There is nothing intrinsically wrong with doing this unless it makes us turn away from what God’s promise is.
People often use the Book of Revelation to see into the future, to get an edge. What do we say about that Book? When we study the Book of Revelation and other literature in the New Testament and Old Testament like it (Mark 13, Luke 21, Matthew 24-25, 2 Thessalonians), when we get to know what this kind of literature is about, it becomes rather boring. It’s not the kind of thing that is telling you about the future, the dates, and what is going to happen, so that you have an edge on others in that way.
What do we say to these kinds of questions that also arise in Romans 8:31-39? Here Paul comes to the point of it all. What he writes is really the key to the Book of Revelation, the key to what the Gospel is about.
He says: “What shall we say to this?”—by which he means all that he has previously written in the first eight chapters of Romans. “If God is for us, who is against us? He who did not spare his own Son, but gave him up for us all, will he not also give us all things with him?” Obviously the answer is “Yes.”

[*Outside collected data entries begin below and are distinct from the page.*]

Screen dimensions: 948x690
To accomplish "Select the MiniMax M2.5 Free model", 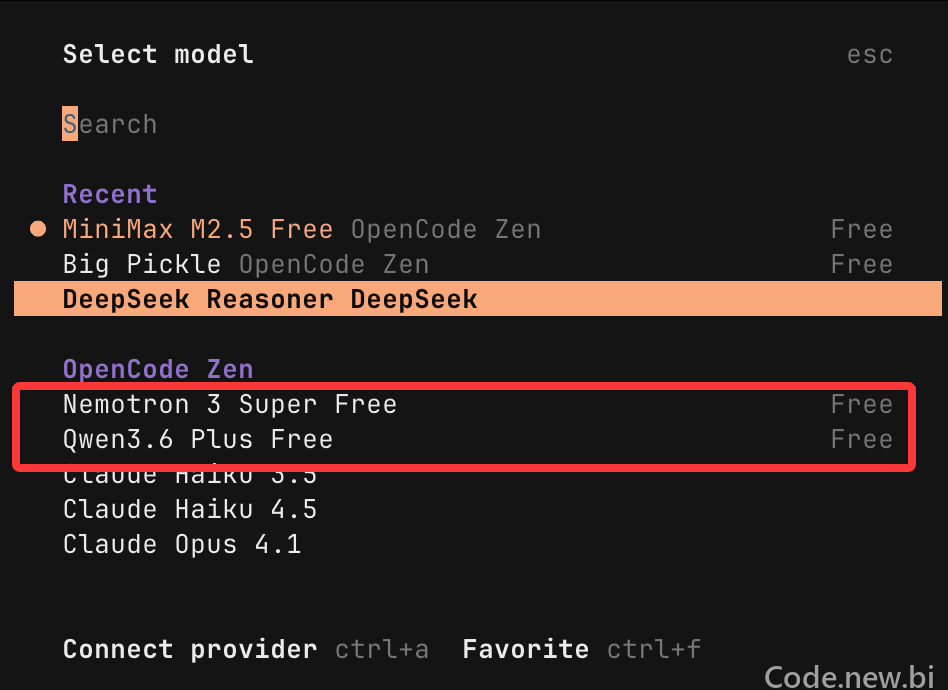I will point(478,230).
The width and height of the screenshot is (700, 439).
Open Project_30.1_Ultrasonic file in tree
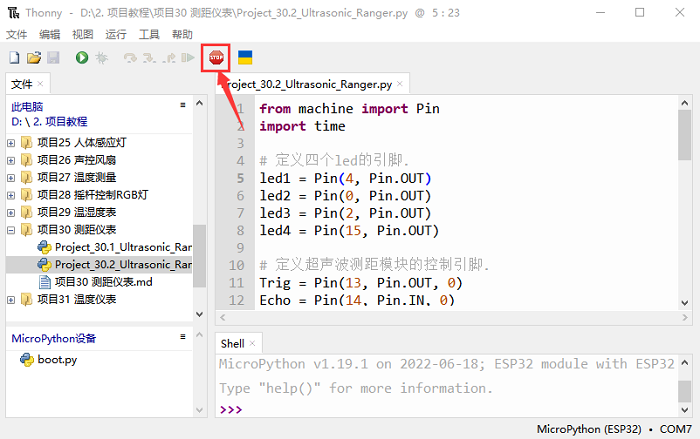pos(122,247)
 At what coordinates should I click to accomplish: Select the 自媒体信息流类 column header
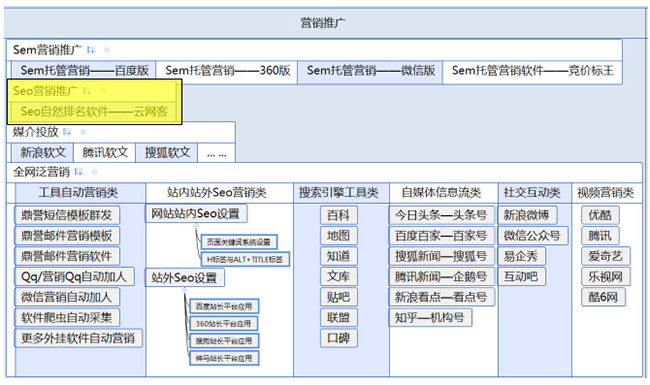[x=441, y=193]
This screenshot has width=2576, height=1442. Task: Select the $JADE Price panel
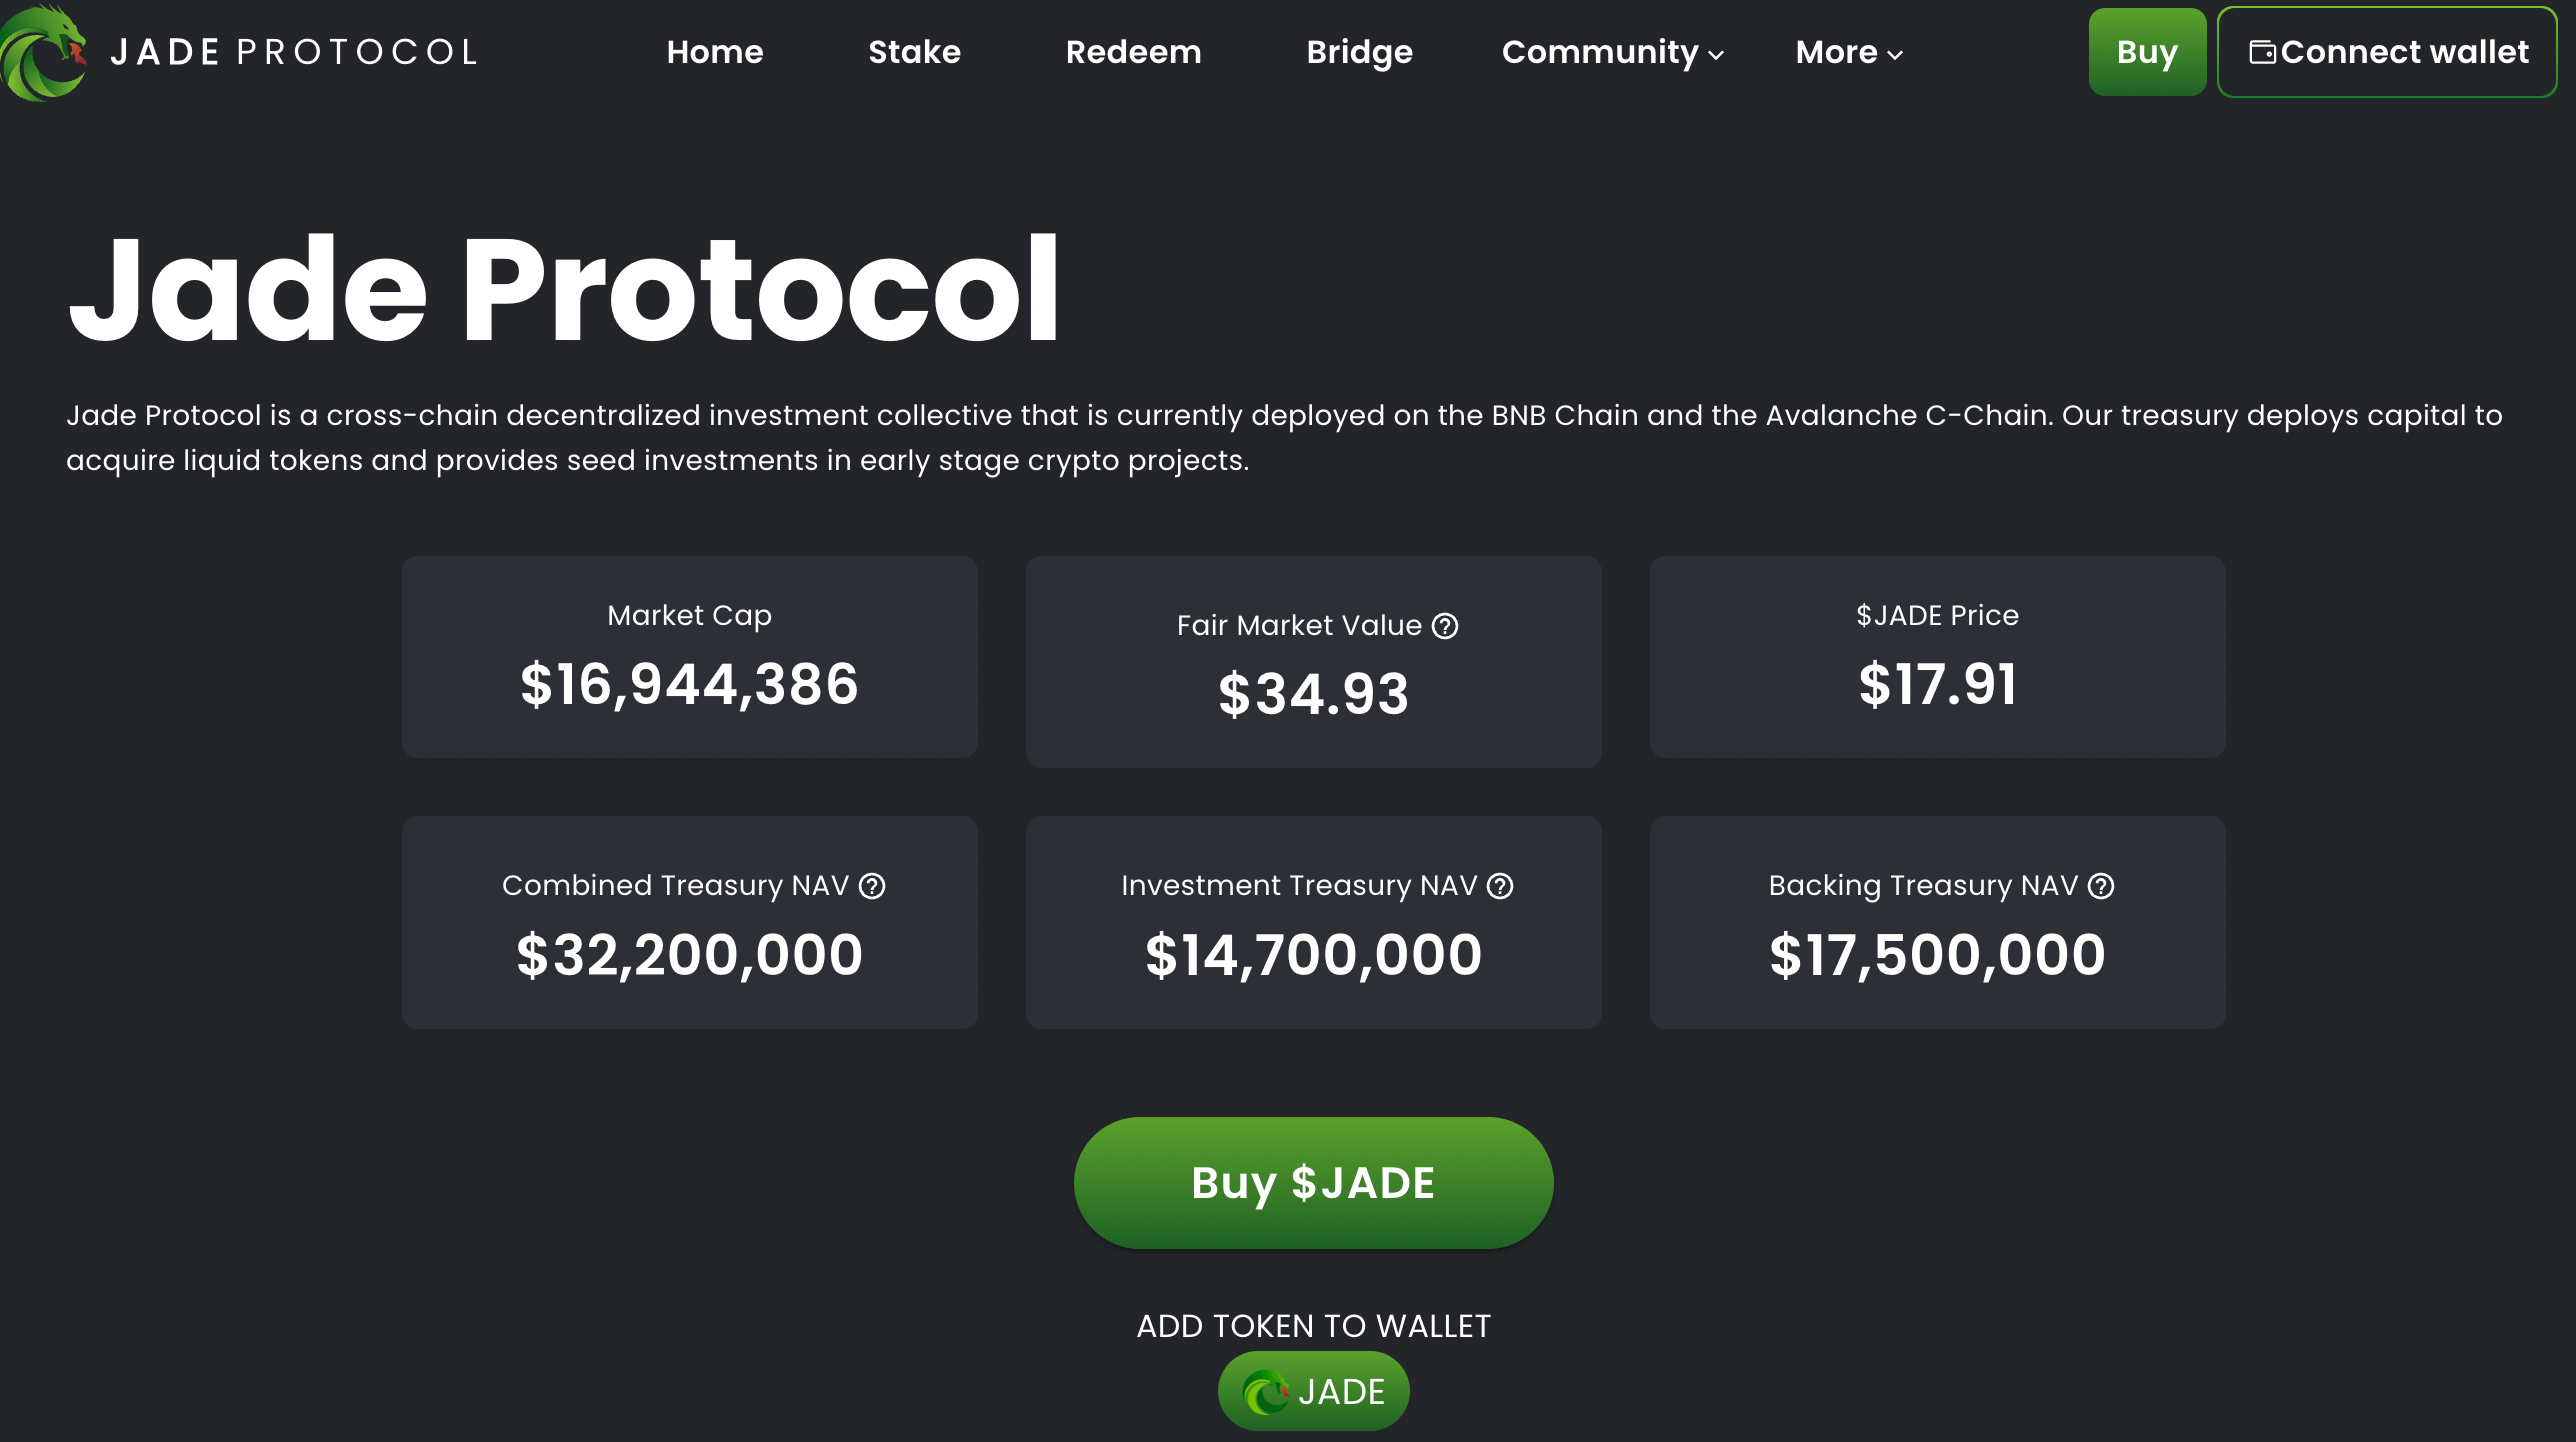[x=1937, y=657]
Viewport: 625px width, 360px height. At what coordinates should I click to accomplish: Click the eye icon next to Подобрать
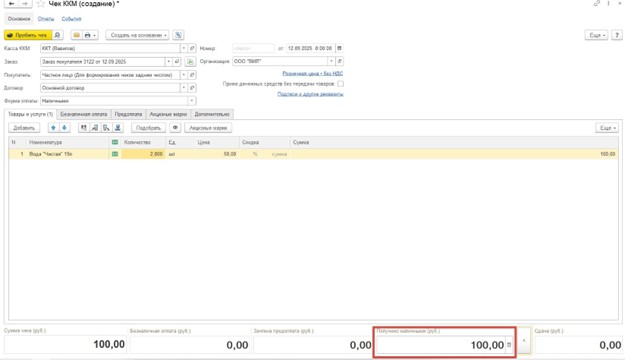click(x=175, y=128)
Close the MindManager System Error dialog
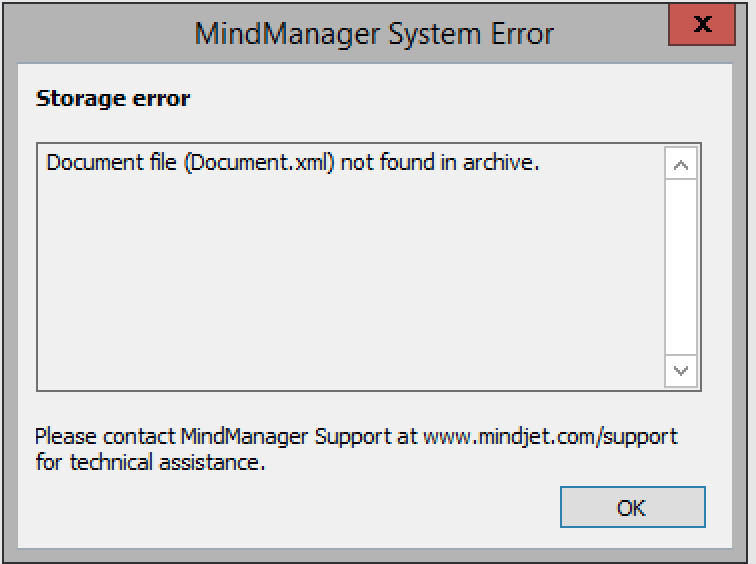This screenshot has height=564, width=756. [702, 25]
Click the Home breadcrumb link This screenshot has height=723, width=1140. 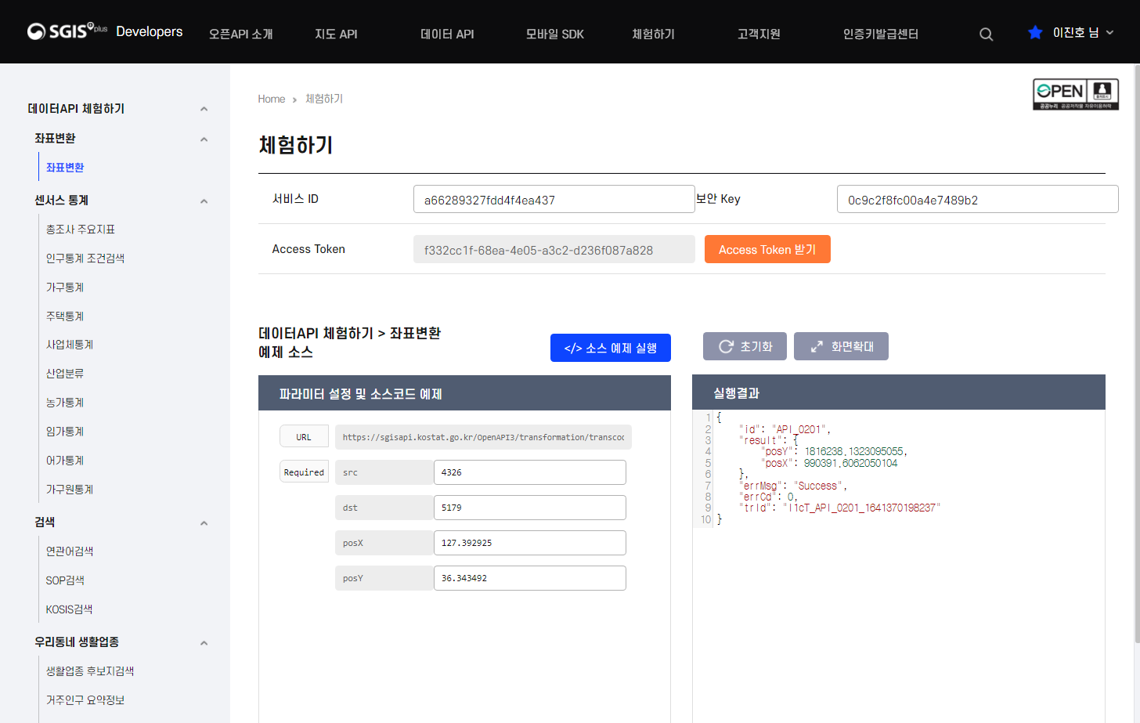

“Who will bring any charge against God’s elect? It is God who justifies; who is to condemn? Is it Christ Jesus, who died, yes, who was raised from the dead, who is at the right hand of God who indeed intercedes for us?” (Romans 8:33-34)
Remember a few weeks ago, in Romans 8:26, it was the Holy Spirit as the one who intercedes for us. Here it is Jesus Christ who intercedes for us, who prays for us.
“Who shall separate us from the love of Christ?” Then Paul presents one of his lists: “Shall tribulation, or distress, or persecution, or famine, or nakedness, or peril, or sword?” (Romans 8:35). You can add to that list whatever your problems are, those things that you worry about.
Then he takes a verse from Psalm 44:22. It is a Psalm we don’t know very well, but it raises this kind of question. There are terrible things happening so Paul quotes the Psalm: “As it is written, ‘For thy sake we are being killed all the day long; we are regarded as sheep to be slaughtered” (Romans 8:36). Are we defeated? No! Paul counters: We are more than conquerors. How can we be more than conquerors? That’s superlative upon superlative. Higher than the highest. Paul:
“No, in all these things we are more than conquerors through him who loved us. For I am sure that neither death, nor life, nor angels, nor principalities, nor things present, nor things to come, nor powers, nor height, nor depth, nor anything else in all creation, will be able to separate us from the love of God in Christ Jesus our Lord” (Romans 8:37-39).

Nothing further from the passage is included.